The domestic history of the late Victorian, Edwardian and War years fascinates me. When my teenage friends were discovering New Order and blue mascara, I was visiting the kitchens of Cragside or riding the steam train at Beamish. (I grew up in the North of England).
I love old domestic manuals. This one, Selfridge's Household Encylclopaedia, was published in 1929 in London.
The fly sheet reads: Phyllis E King, London, 1930. I can see Phyllis reading this book, hair shingled, feeling the Autumn cold despite a cardigan (because the family wouldn't put the drawing room fire on until 5 pm at the earliest). She is engaged to be married (Samuel. A nice young man, if a little dull. Quite high up in a stevedore office on the Thames). She is reading the encyclopedia and trying to remember that to make fly papers she should take pieces of strong, thick paper, smear with treacle and scatter Persian powder over it. Except she won't be doing it. The housemaid she will engage after the wedding will see to details like that.
I bought the book here in Adelaide about ten years ago. Perhaps Phyllis and Samuel migrated here before the IIWW? Perhaps he, in an act of unparalleled adventure, suggested they sail out and stay with his Uncle Jim, who had arrived in the Twenties and was doing rather well for himself in Port Adelaide?
And the irony would have been that poor old Sam probably went back to Blighty to serve in a Naval frigate in 1941. I think he survived, though. Came home and saw Rosie, the chubby little girl born in his absence, and sister to the three older children: Ralph, Roy and Meg.
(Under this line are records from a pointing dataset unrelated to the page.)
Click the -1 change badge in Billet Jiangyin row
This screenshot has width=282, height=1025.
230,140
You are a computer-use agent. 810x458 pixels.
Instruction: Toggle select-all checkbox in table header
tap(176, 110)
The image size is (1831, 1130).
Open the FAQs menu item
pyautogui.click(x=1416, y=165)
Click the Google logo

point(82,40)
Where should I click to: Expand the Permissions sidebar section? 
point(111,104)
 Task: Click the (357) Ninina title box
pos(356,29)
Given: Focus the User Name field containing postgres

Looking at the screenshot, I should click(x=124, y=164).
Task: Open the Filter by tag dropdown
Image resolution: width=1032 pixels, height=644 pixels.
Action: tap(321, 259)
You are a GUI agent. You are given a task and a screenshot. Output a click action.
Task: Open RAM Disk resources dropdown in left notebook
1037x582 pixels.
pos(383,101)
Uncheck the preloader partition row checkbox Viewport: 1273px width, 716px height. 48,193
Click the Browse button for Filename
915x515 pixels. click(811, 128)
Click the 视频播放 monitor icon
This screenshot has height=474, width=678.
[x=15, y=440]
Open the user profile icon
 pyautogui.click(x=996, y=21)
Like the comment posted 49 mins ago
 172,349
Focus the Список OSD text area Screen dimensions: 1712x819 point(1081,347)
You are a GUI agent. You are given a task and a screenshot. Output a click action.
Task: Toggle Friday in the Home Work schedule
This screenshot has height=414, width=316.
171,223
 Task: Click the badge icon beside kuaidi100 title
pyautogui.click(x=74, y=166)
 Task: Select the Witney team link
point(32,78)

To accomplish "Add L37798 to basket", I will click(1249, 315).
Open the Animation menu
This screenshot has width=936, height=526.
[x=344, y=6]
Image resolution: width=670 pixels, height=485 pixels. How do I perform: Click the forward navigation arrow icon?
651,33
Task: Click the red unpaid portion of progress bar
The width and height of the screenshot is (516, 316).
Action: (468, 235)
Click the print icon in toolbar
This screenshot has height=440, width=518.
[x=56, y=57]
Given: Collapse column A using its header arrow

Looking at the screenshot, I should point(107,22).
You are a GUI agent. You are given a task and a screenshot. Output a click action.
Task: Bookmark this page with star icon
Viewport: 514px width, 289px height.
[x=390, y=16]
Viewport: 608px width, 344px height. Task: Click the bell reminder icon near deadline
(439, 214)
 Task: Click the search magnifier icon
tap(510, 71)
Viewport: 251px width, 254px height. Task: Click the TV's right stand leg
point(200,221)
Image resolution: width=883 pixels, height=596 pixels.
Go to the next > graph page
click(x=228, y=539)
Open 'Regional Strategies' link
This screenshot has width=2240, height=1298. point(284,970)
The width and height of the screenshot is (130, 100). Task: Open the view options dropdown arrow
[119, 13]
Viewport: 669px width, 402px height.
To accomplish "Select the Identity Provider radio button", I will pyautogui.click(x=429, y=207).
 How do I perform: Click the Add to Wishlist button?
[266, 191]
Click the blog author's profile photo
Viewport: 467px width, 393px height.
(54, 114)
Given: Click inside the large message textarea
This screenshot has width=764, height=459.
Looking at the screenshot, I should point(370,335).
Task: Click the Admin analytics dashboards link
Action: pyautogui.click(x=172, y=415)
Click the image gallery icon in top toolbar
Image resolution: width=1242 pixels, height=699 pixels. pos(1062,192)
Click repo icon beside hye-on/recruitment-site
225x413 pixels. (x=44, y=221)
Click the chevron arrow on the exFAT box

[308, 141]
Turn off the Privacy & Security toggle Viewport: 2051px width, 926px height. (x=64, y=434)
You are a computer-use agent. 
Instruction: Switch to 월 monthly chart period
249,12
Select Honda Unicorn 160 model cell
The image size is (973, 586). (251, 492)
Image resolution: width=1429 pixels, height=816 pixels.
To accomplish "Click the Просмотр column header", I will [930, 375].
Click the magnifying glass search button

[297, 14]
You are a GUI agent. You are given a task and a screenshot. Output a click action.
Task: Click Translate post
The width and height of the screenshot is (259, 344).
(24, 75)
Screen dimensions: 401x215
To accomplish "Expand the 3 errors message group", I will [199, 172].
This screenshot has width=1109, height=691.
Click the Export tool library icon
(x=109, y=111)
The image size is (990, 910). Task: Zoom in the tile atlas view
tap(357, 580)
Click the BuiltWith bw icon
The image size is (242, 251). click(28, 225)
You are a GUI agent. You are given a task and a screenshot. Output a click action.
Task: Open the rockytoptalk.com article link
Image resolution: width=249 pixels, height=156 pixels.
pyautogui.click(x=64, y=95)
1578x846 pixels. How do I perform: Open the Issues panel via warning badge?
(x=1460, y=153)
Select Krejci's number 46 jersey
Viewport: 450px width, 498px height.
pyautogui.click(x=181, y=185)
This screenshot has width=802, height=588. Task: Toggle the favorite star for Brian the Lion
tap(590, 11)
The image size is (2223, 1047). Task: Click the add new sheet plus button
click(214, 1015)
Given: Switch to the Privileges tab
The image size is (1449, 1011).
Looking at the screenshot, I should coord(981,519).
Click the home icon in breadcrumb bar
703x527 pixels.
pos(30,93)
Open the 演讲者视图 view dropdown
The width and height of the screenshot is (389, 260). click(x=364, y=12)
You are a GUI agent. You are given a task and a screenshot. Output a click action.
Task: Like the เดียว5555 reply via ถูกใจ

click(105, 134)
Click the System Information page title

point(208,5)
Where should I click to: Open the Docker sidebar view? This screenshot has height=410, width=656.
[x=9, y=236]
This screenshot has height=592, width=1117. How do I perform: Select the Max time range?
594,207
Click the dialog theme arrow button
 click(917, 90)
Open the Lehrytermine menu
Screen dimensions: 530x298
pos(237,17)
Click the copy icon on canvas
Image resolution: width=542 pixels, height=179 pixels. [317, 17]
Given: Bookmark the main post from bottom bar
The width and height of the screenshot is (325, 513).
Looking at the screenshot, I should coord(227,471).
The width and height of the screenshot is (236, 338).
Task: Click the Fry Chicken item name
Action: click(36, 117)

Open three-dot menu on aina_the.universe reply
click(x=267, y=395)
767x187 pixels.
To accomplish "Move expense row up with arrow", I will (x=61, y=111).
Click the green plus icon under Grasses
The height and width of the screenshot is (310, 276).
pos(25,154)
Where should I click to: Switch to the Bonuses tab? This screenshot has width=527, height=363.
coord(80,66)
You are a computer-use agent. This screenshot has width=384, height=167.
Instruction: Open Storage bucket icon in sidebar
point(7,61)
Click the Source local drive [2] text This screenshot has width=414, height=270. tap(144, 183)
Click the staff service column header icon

Phyllis, meanwhile, had little use for the etiquette surrounding garden parties (not quite the same in Adelaide, she found) that she'd read about in the encyclopedia in 1930. But the cure for flatulence (1 tsp bicarb in a tumbler of hot water) had relieved many an uncomfortable night. And there was never a housemaid. There was a Mrs P who came in to do the laundry once a week and an old man who did a bit of weeding in the Spring. But the rest was down to Phyllis.
Whilst I'm unfailingly philosophical about my own life's history being firmly behind me (as memory and events allow) I am constantly intrigued by the tiny details that ruled our predecessors lives.
Growing up in the 1970's, the shadow of the IIWW was still present in England. Almost obscured, yes, but still there, hazy, hanging on. Now, despite ANZAC day celebrations here in Australia, that day when we worship military history, it feels as though the Twentieth Century is fading quickly. I sense doors closing, secret gardens decaying and dust collecting on the top of glass cloches.
Those survivors of the early Twentieth Century are the ones who are fading. Their stories are being scattered, brittle in the clutches of time.
I hope Phyllis had a kitchen as lovely as this one. It's a make-over of an American 1930s kitchen, glossily new in bright white paint.
We can't bring all of the past with us. But we can collect a few of the crumbs.
ps: Despite my romantic teenage longing for things past, I still had time to love New Order.